-- WHAT THE TASK REQUIRES --
Your copy should match the records exactly, except that no pictures appear in it.

(Saved data entries)
# # # #

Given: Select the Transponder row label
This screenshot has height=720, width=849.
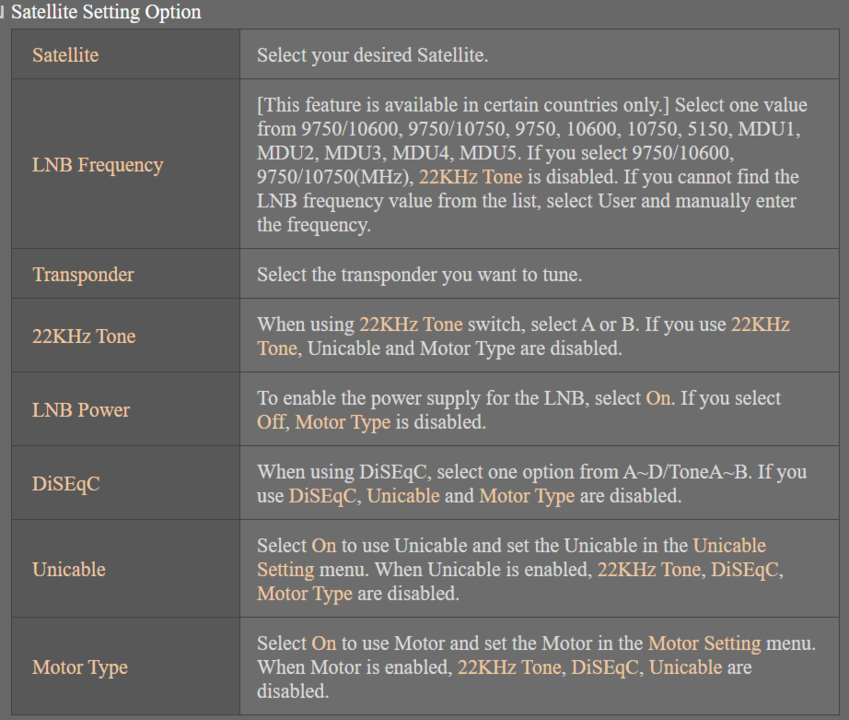Looking at the screenshot, I should point(83,274).
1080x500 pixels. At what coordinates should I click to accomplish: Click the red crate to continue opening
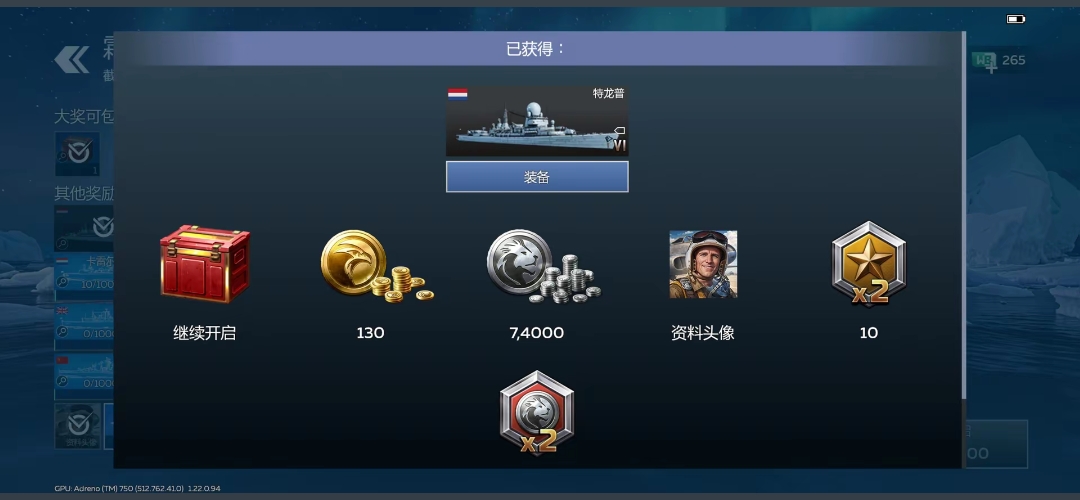(x=205, y=264)
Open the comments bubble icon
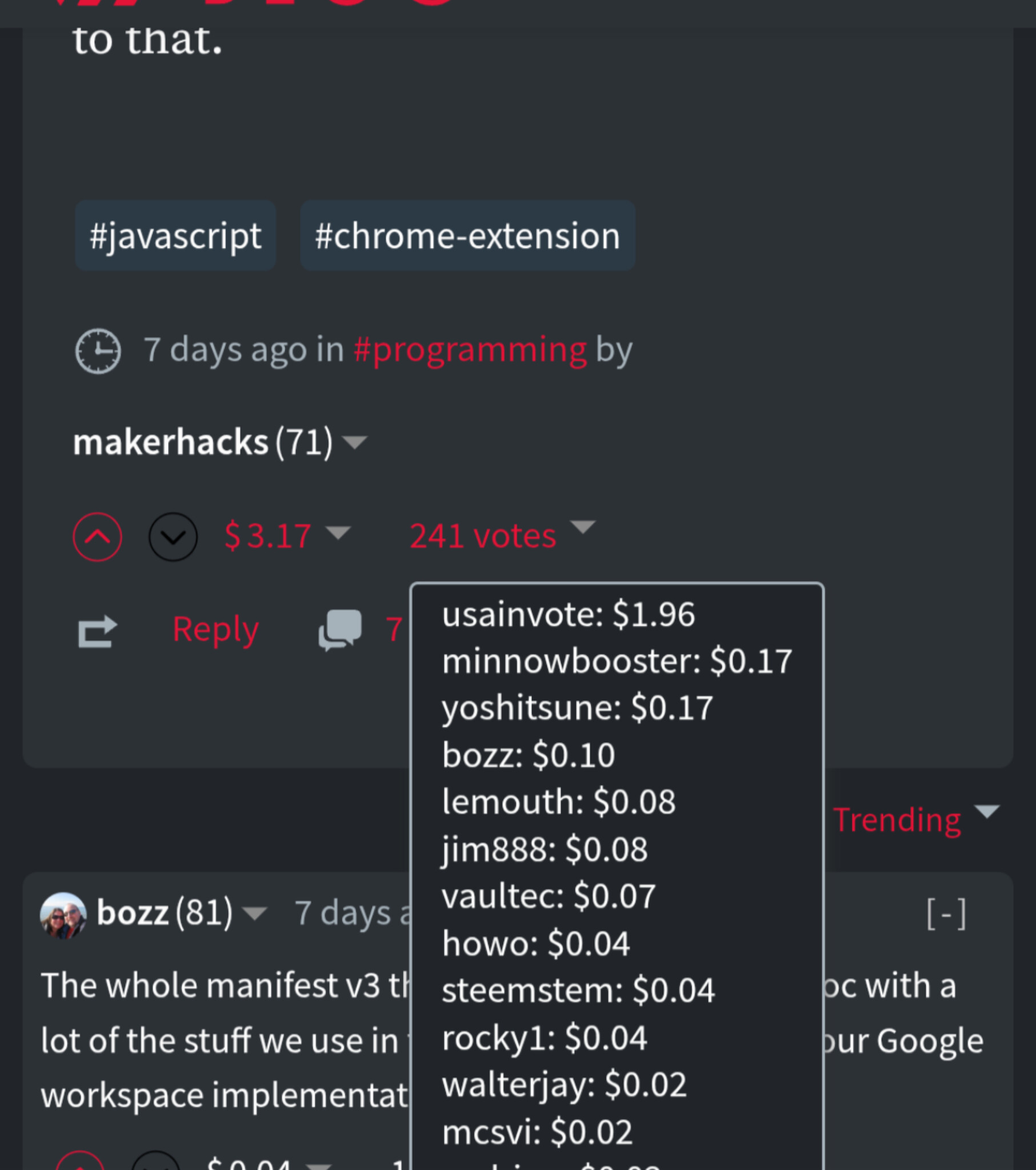 click(340, 630)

# # # #

-- TASK RESPONSE --
Given: Select the Transponder row label
This screenshot has height=720, width=849.
Looking at the screenshot, I should point(83,274).
1080x500 pixels. At what coordinates should I click to accomplish: Click the red crate to continue opening
(x=205, y=264)
Open the comments bubble icon
 click(340, 630)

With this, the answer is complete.